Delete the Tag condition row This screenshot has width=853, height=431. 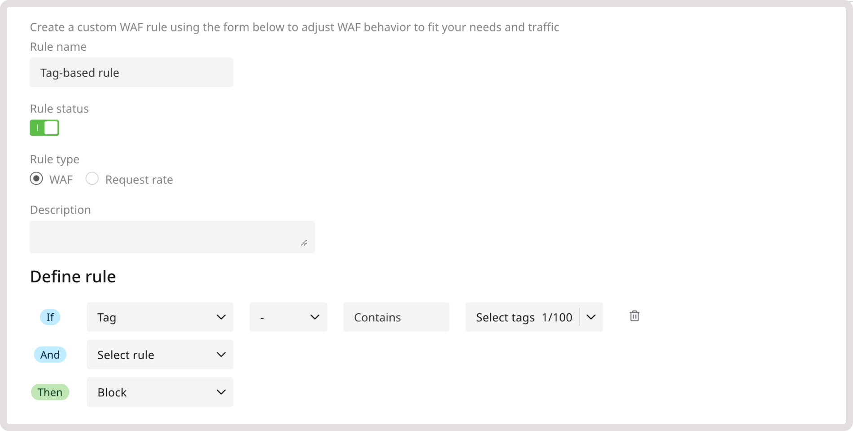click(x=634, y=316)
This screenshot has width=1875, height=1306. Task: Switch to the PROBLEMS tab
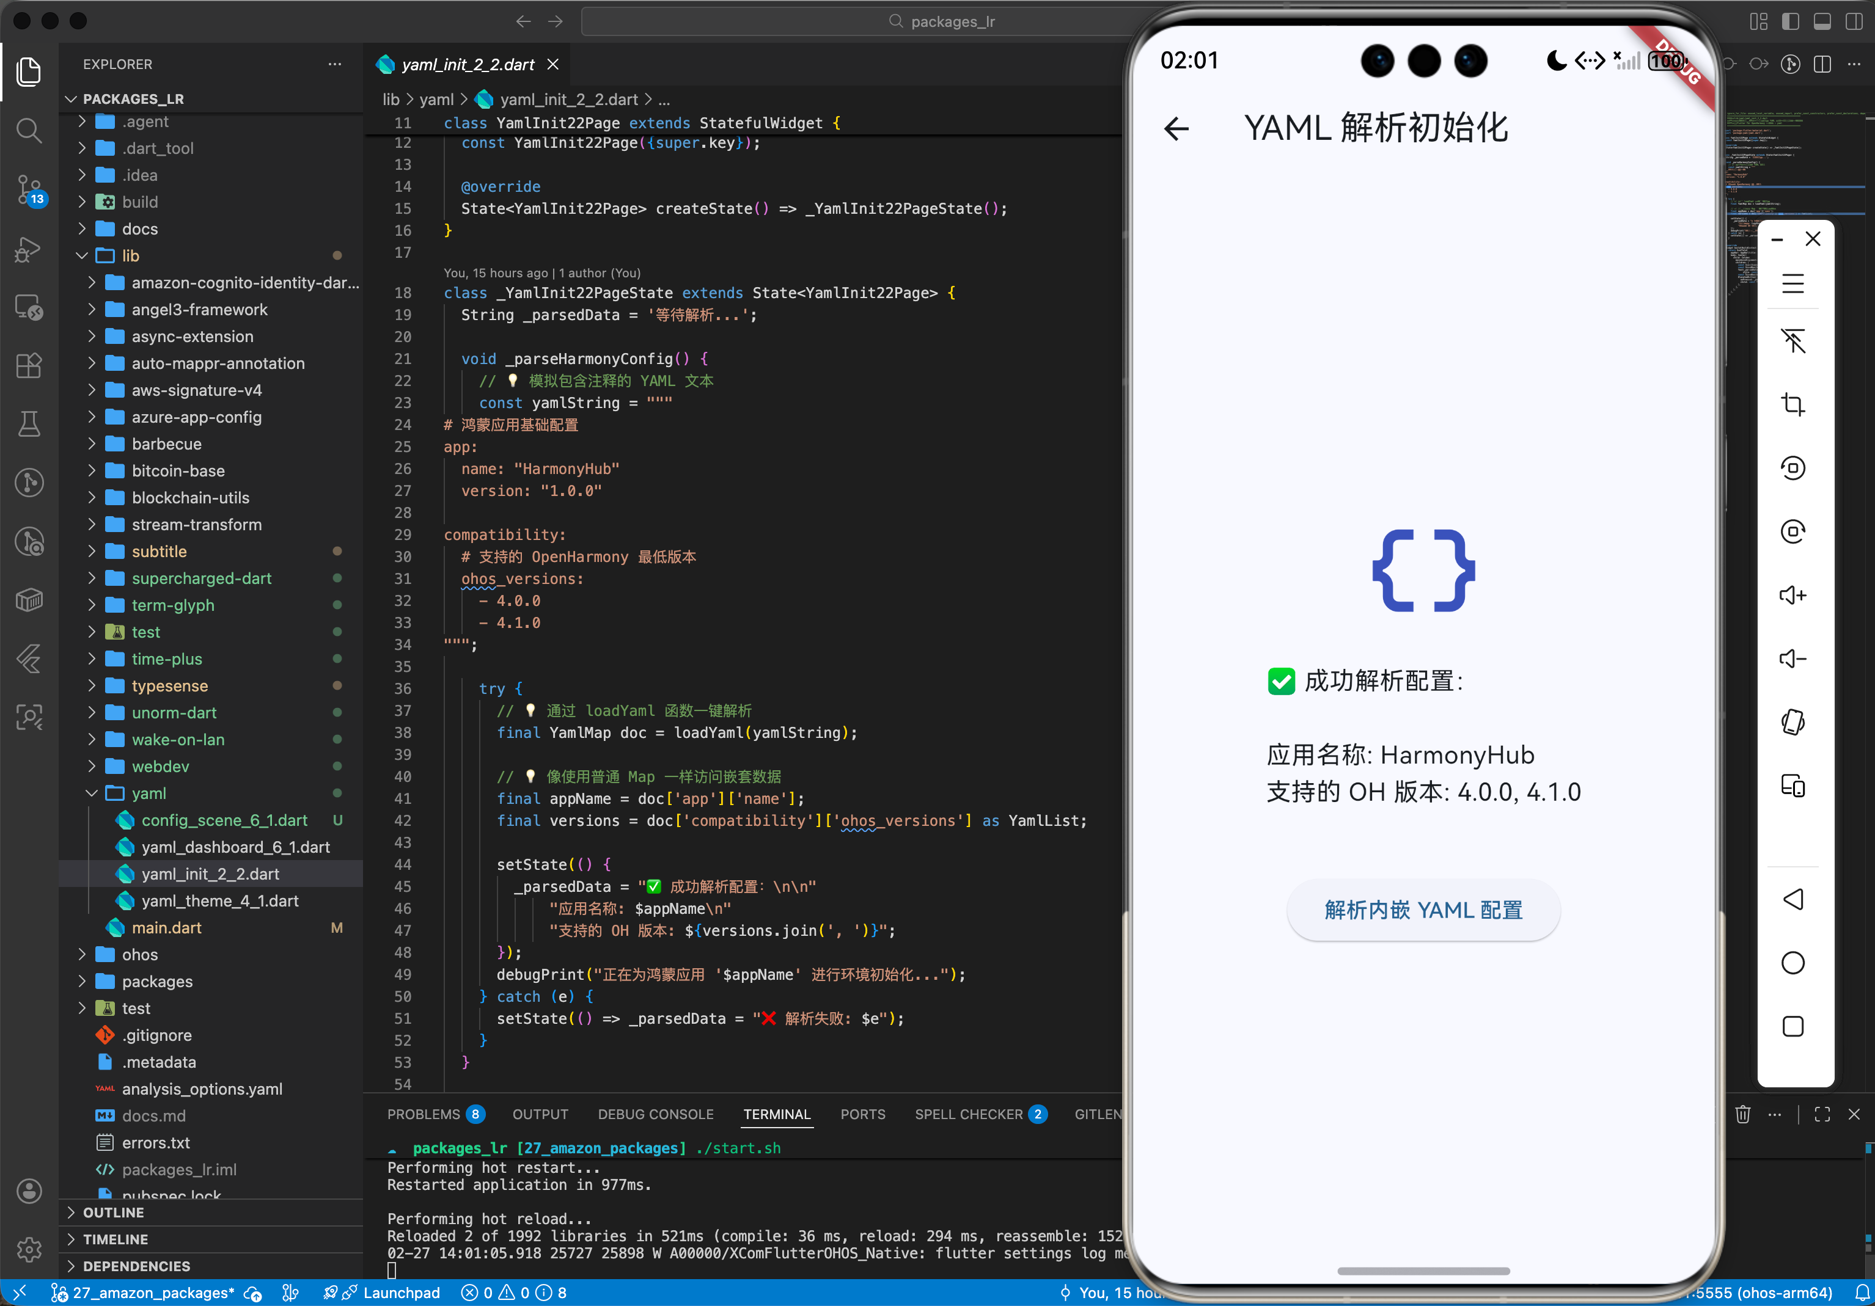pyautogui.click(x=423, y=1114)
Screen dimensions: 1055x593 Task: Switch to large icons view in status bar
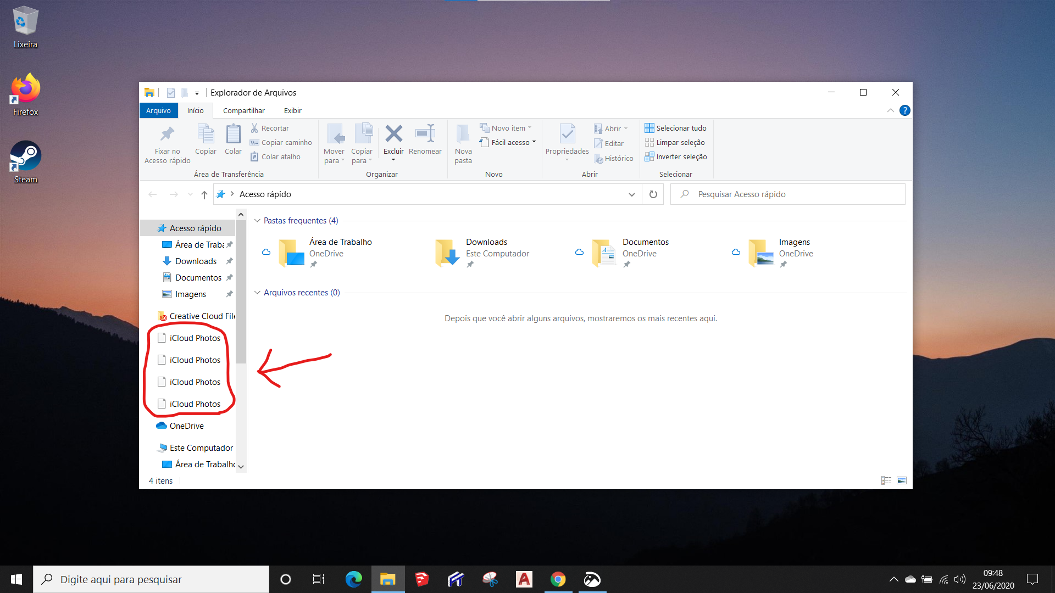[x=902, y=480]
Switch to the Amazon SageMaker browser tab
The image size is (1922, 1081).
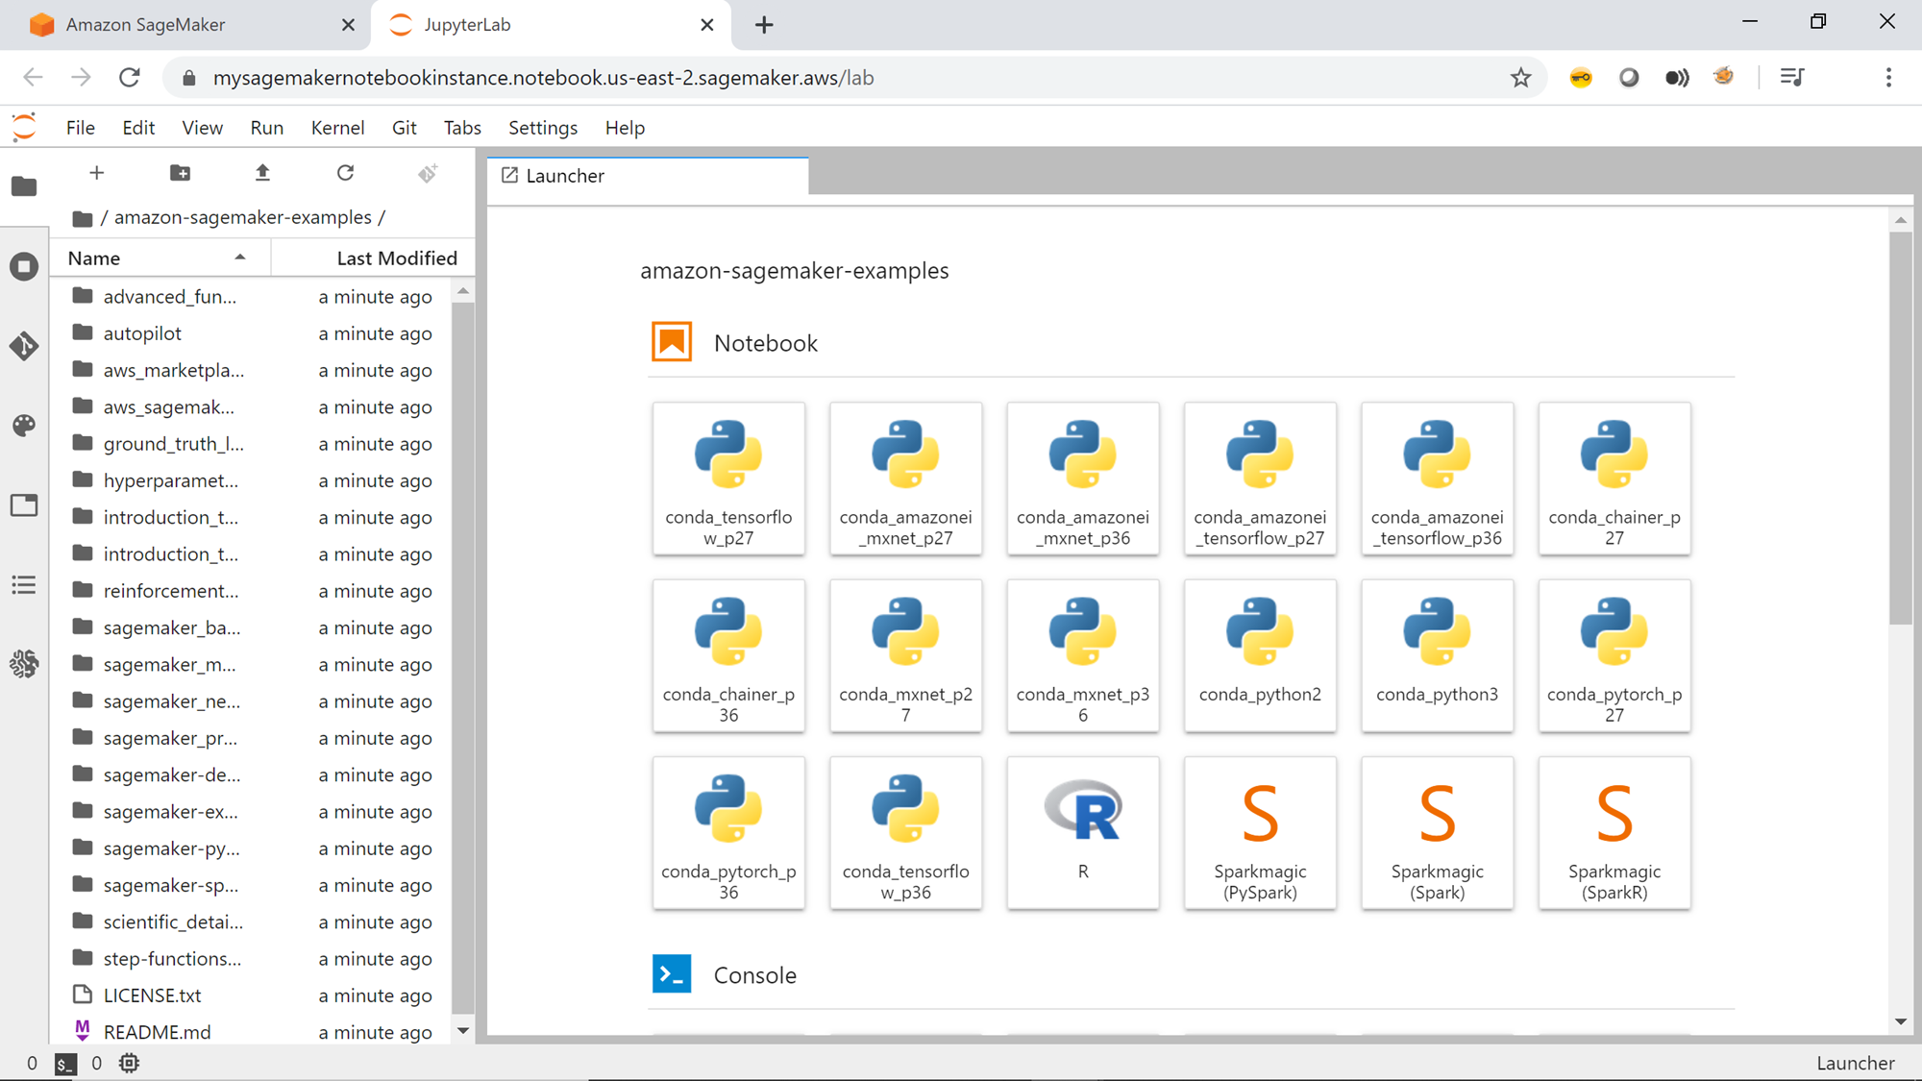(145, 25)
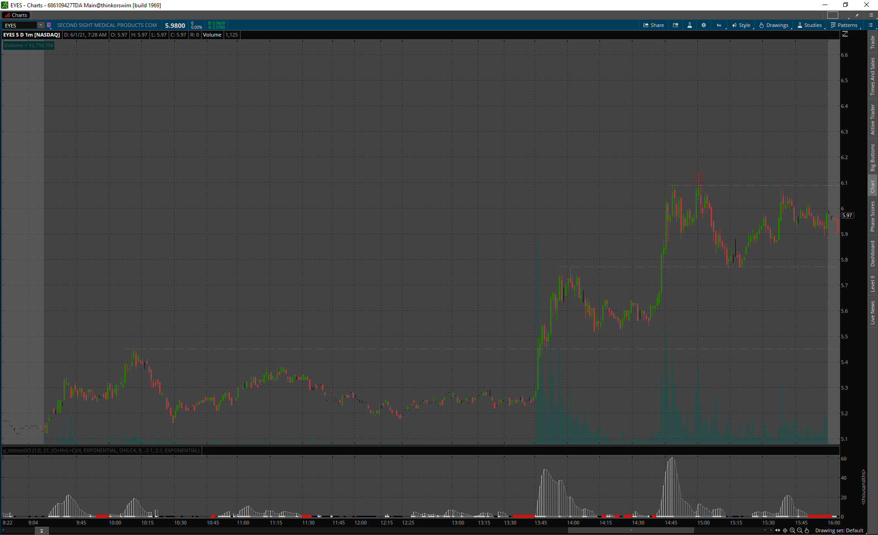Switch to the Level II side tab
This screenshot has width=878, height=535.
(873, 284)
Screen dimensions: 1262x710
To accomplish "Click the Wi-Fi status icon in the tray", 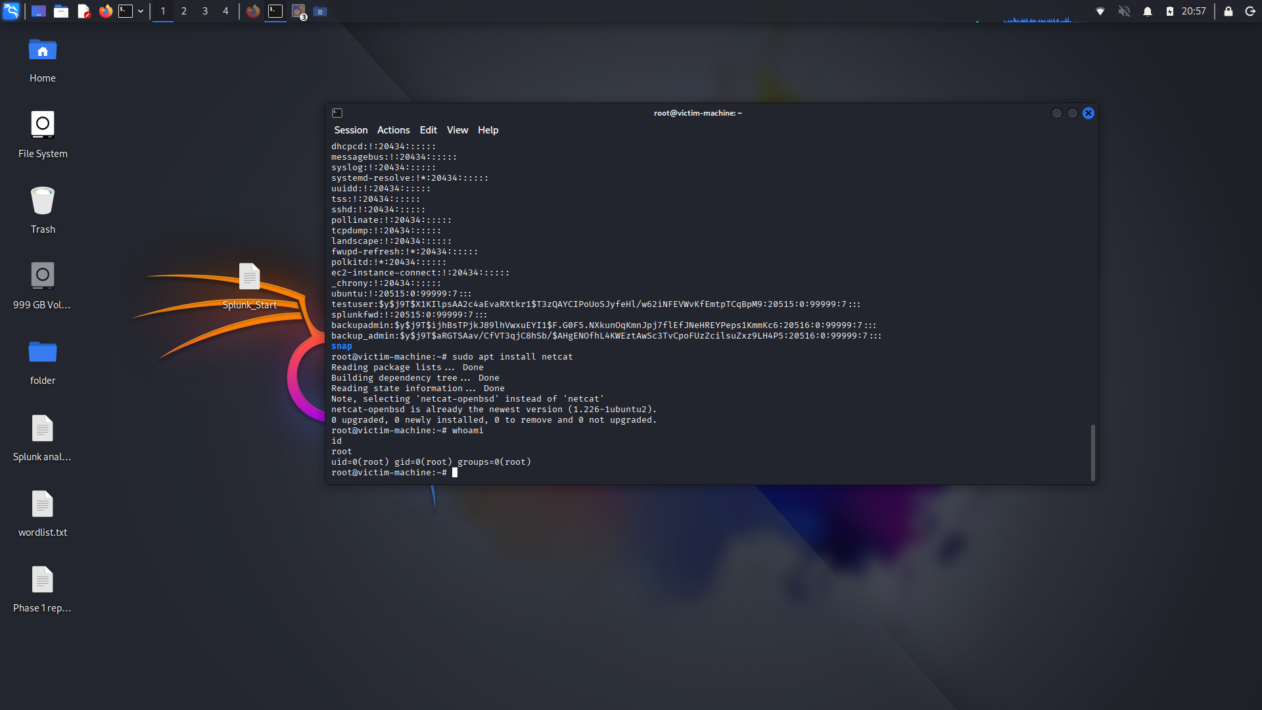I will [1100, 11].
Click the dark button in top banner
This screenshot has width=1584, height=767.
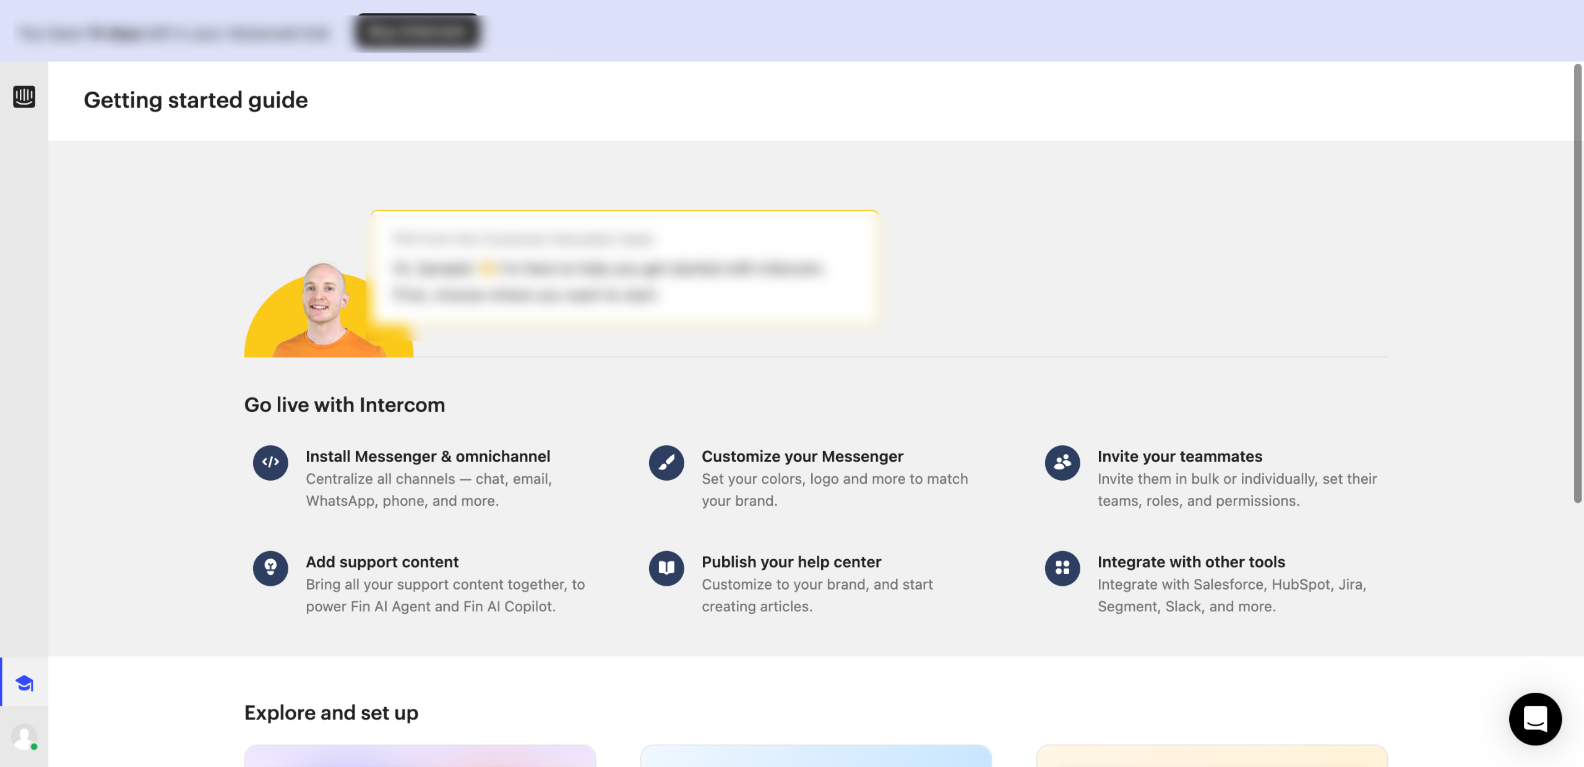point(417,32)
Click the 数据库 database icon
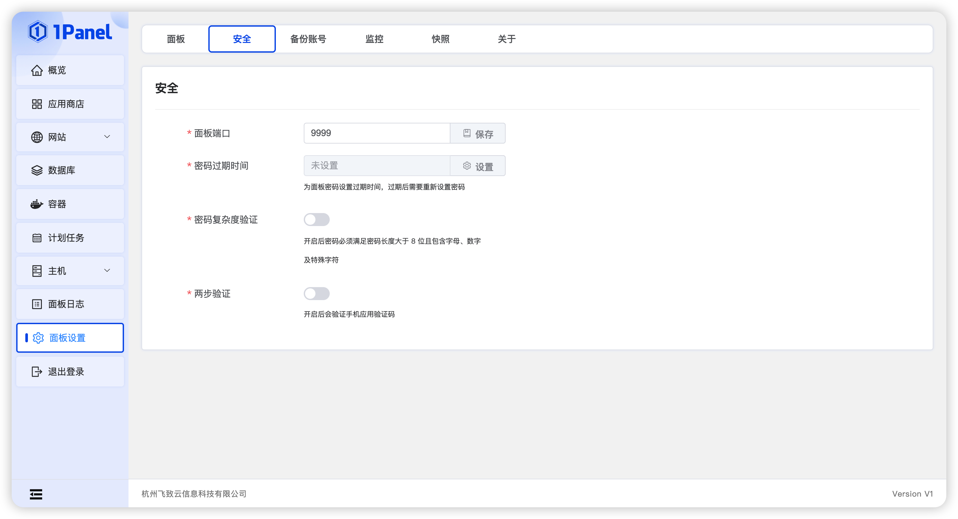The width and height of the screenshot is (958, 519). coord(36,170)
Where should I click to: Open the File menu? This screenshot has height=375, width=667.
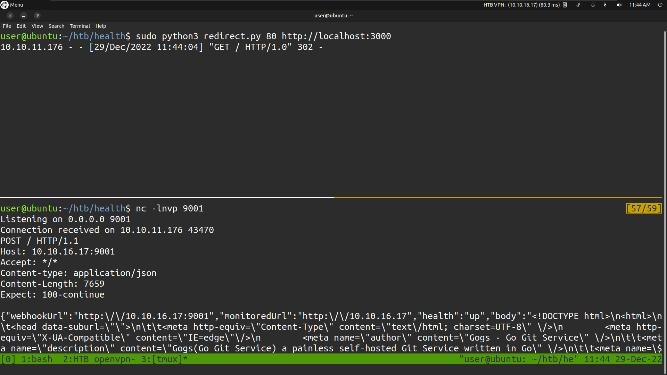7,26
········
(ABOUT THIS TASK)
Beginning with the line containing "This screenshot has width=1584, height=767." and ending with the last line of the material, output each line exactly; do not include pictures.

(SOLUTION)
This screenshot has width=1584, height=767.
point(417,32)
Click the 数据库 database icon
The width and height of the screenshot is (958, 519). coord(36,170)
Where should I click to: Open the File menu? This screenshot has height=375, width=667.
7,26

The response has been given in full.